5. Interne Schulungen: Schulen Sie Ihre Mitarbeiter umfassend in der Nutzung der neuen Systeme und in der kanalübergreifenden Kundenbetreuung. Gut informierte und kompetente Mitarbeiter sind entscheidend für ein positives Kundenerlebnis.
Fazit
Omnichannel ist mehr als nur ein technologisches Upgrade – es ist eine strategische Entscheidung, die das gesamte Unternehmen betrifft. Der Weg zu einer erfolgreichen Omnichannel-Strategie ist komplex und erfordert erhebliche Investitionen in Technologie, Prozesse und Mitarbeiter. Doch die potenziellen Vorteile – eine verbesserte Kundenerfahrung, höhere Kundenbindung und nachhaltiges Wachstum – sind immens.

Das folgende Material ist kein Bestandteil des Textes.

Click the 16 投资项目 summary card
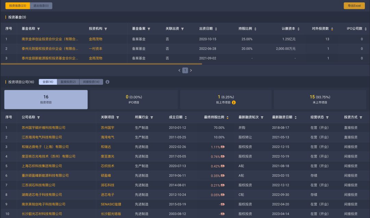 pyautogui.click(x=46, y=99)
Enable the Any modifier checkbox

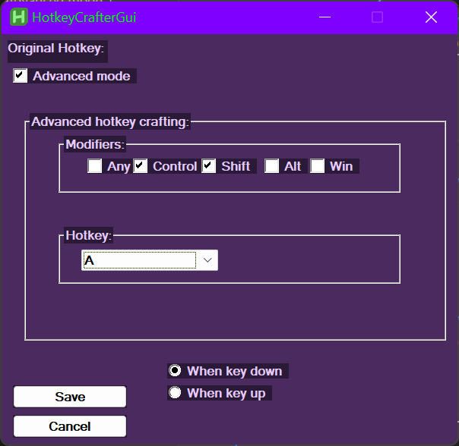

Die Entscheidung für oder gegen Omnichannel ist keine Frage des „Ob“, sondern des „Wie“. Unternehmen, die bereit sind, die Herausforderungen anzunehmen und ihre Strategie konsequent auf die Bedürfnisse ihrer Kunden auszurichten, werden langfristig erfolgreich sein. Diejenigen, die den Wandel verschlafen oder halbherzig angehen, riskieren, den Anschluss zu verlieren.
Letztendlich ist Omnichannel weder ein Allheilmittel noch ein unüberwindbares Hindernis. Es ist ein mächtiges Werkzeug, das in den richtigen Händen zu einem entscheidenden Wettbewerbsvorteil werden kann. Der Schlüssel zum Erfolg liegt in einer klaren Strategie, einer schrittweisen Umsetzung und dem unbedingten Willen, das Kundenerlebnis in den Mittelpunkt des eigenen Handelns zu stellen.